[Start DATA ENTRIES]
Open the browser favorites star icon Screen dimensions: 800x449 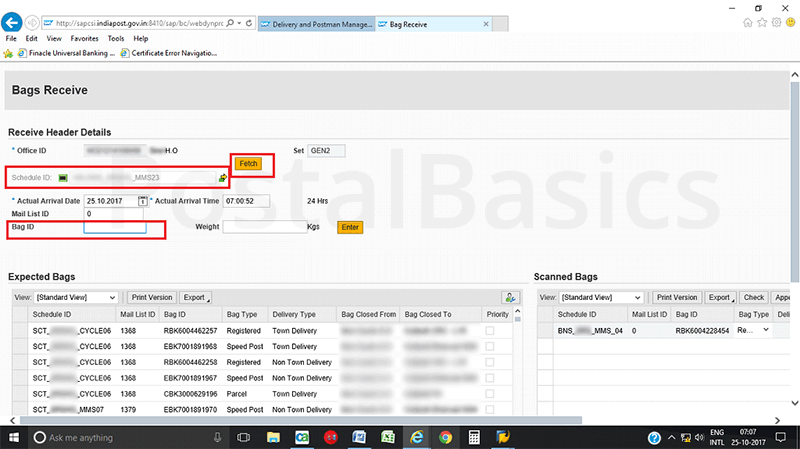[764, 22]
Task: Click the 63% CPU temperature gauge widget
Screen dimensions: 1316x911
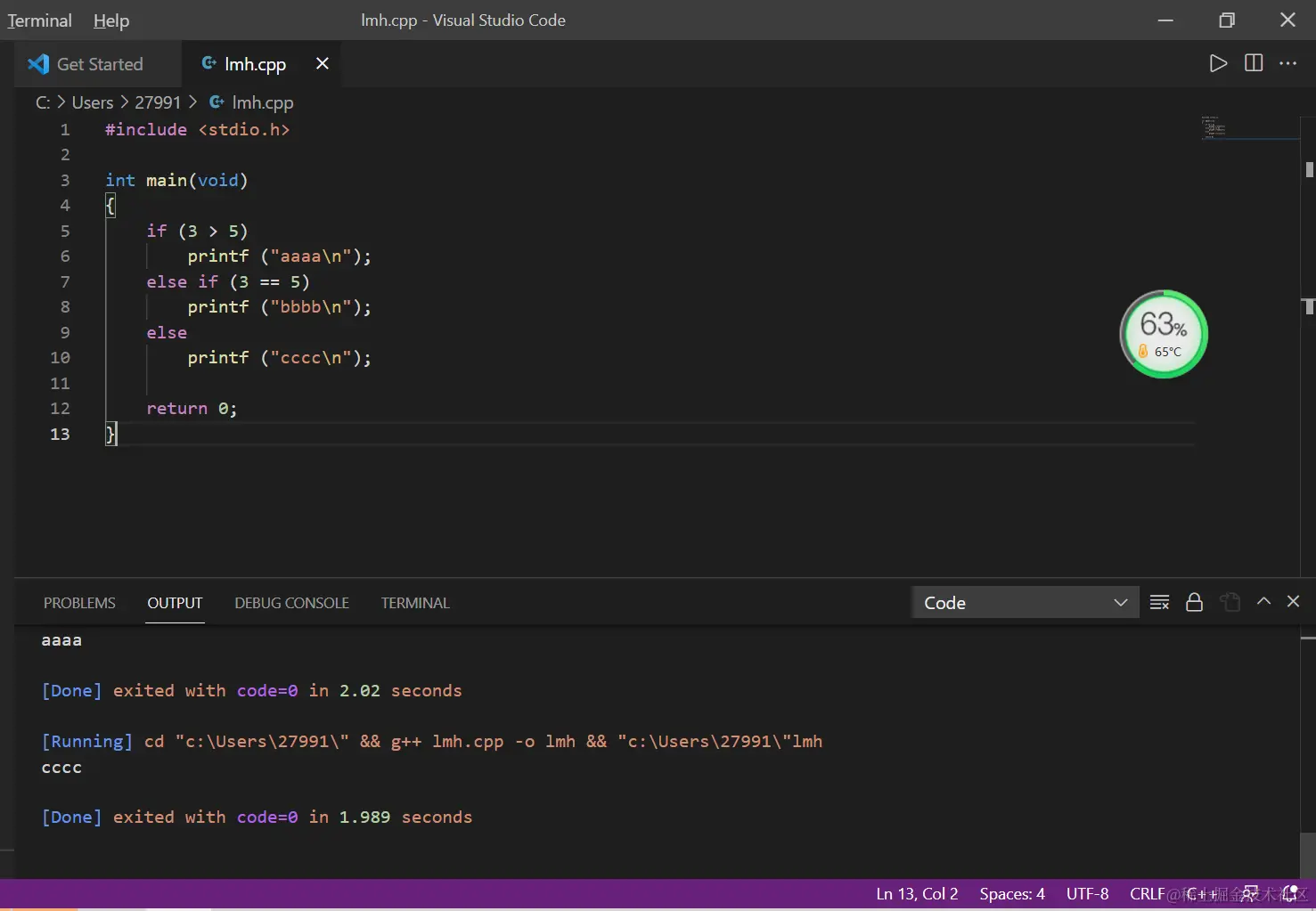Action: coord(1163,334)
[End DATA ENTRIES]
[Start DATA ENTRIES]
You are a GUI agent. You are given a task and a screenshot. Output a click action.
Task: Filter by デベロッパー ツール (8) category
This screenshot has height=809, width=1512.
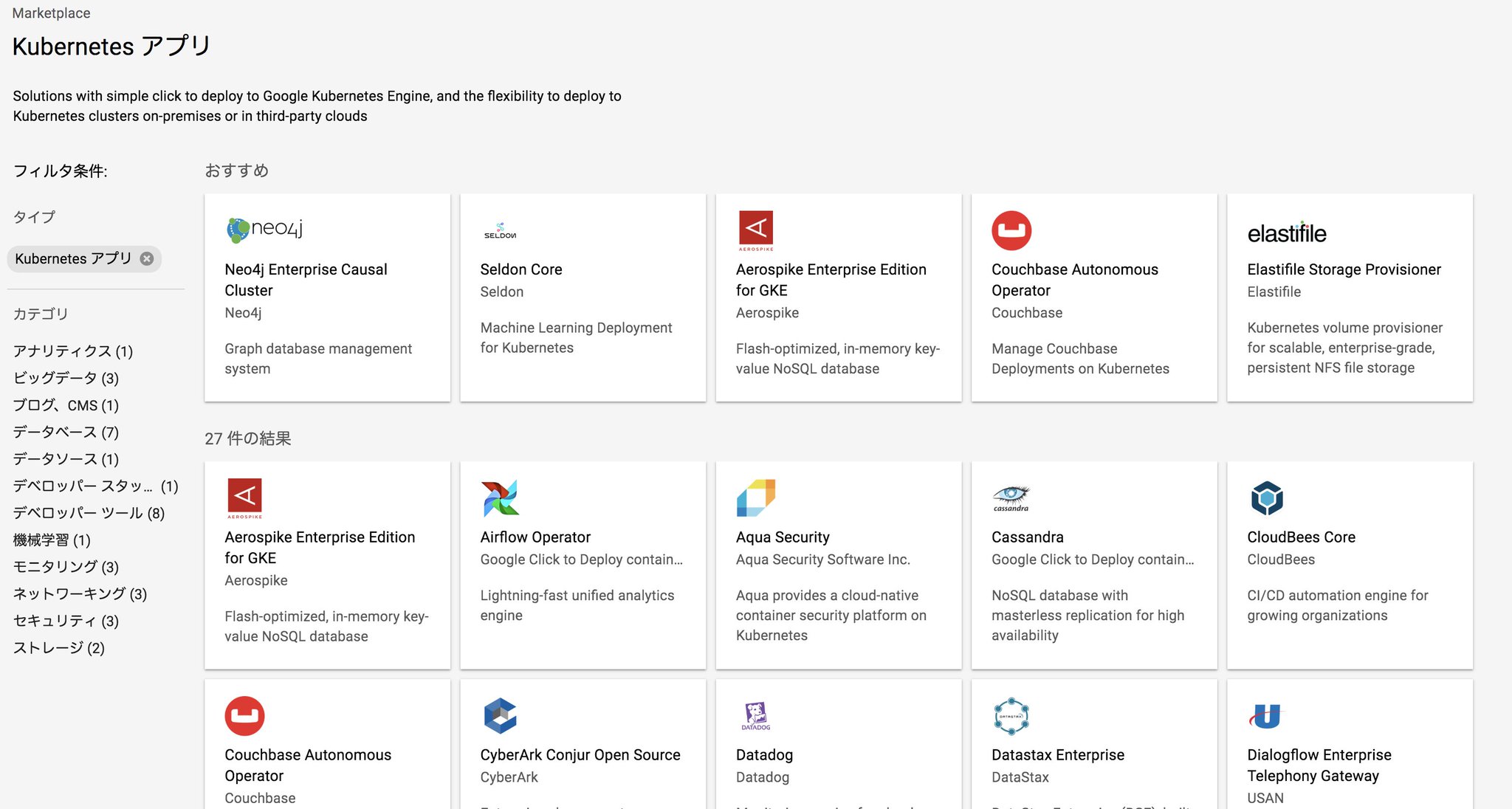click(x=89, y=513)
[End DATA ENTRIES]
### TASK DIRECTIONS
Locate every line in the material above that contains the string "screenshot", and copy each of those lines in full.

### ANSWER BELOW
You are a GUI agent. You are given a task and a screenshot. Output a click action.
This screenshot has height=809, width=1512.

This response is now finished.